Problem to solve - Although the records contain pictures, only their text should be reproduced, exactly as written.

- - -

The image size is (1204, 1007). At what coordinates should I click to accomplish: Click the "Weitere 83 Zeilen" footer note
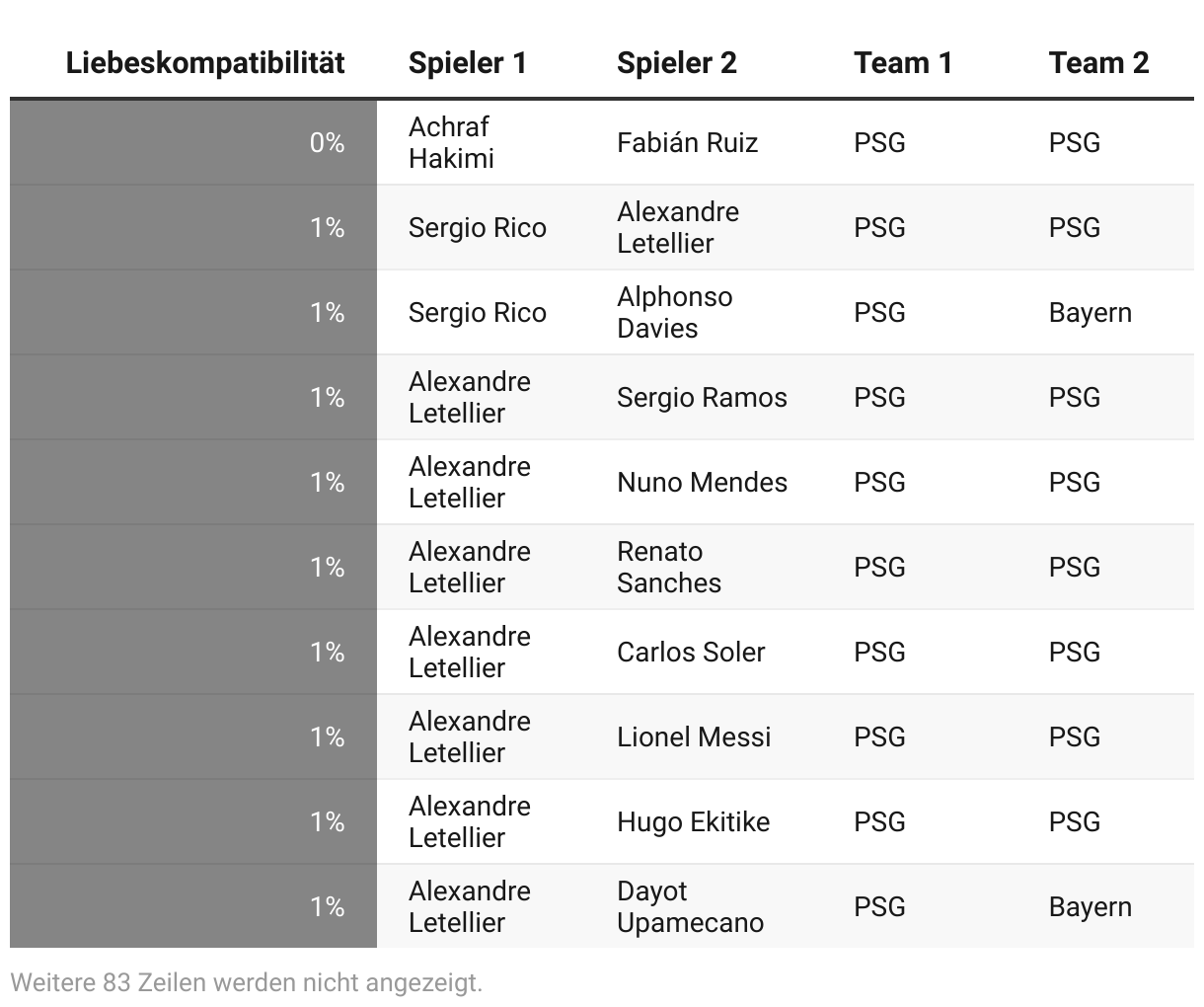pos(247,982)
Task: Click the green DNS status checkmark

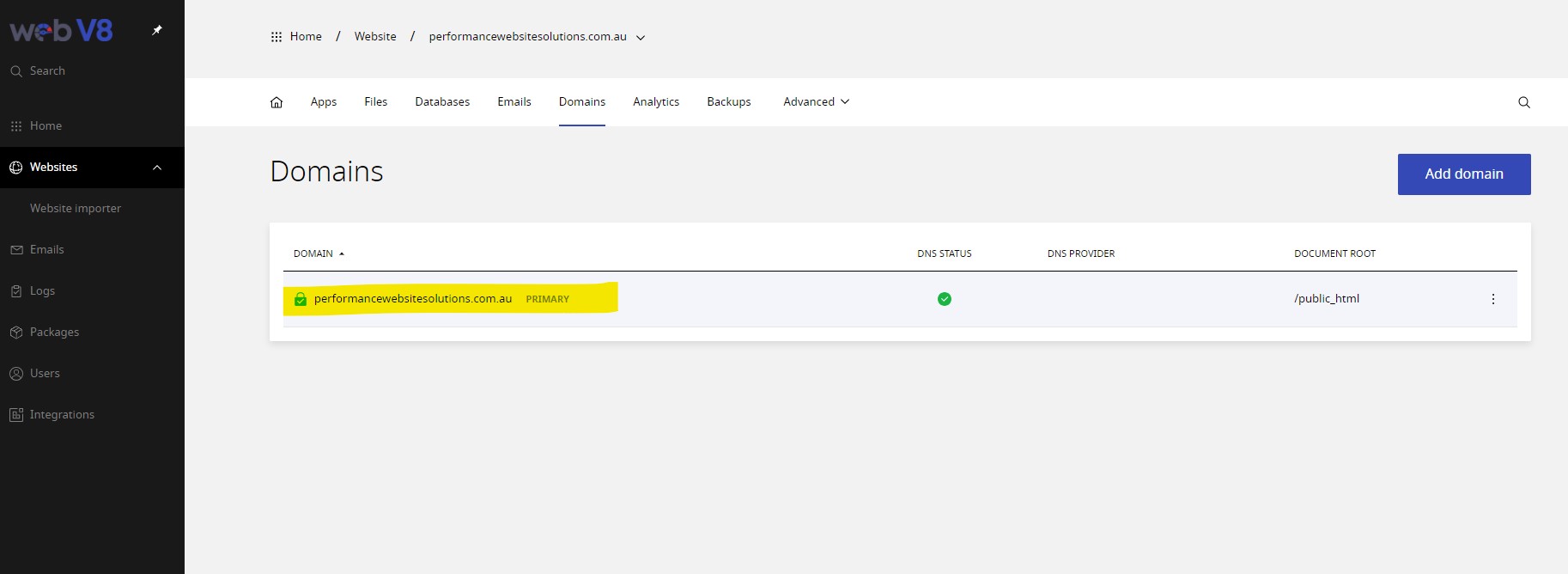Action: (944, 299)
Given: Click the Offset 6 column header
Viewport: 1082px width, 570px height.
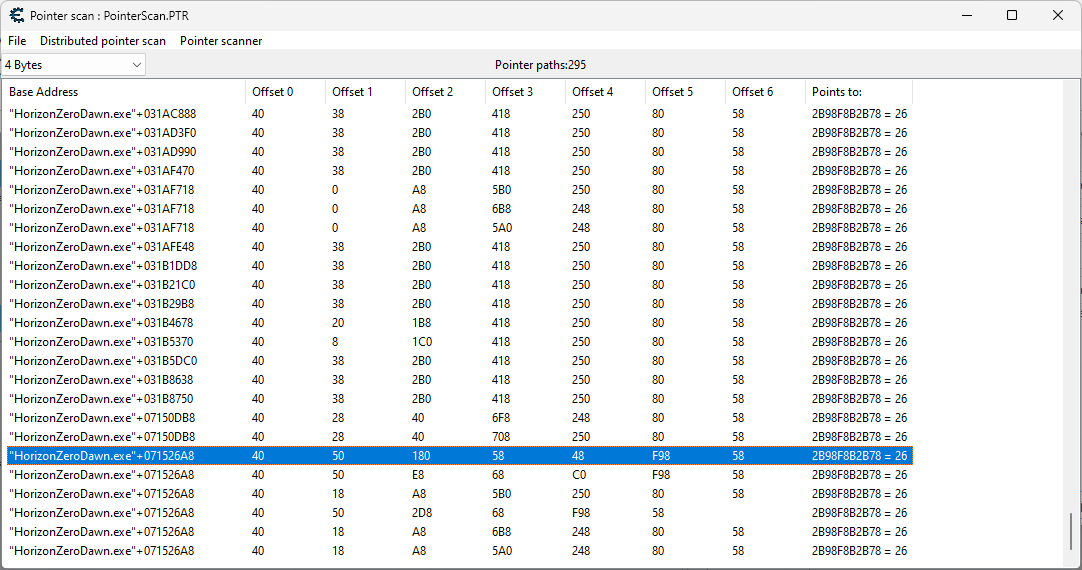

- - -

Answer for this exercise -
The image size is (1204, 1007). At what coordinates should I click to accomplish: Click the "Weitere 83 Zeilen" footer note
pos(247,982)
Task: Click the green DNS status checkmark

Action: (944, 299)
Given: Click the Offset 6 column header
Viewport: 1082px width, 570px height.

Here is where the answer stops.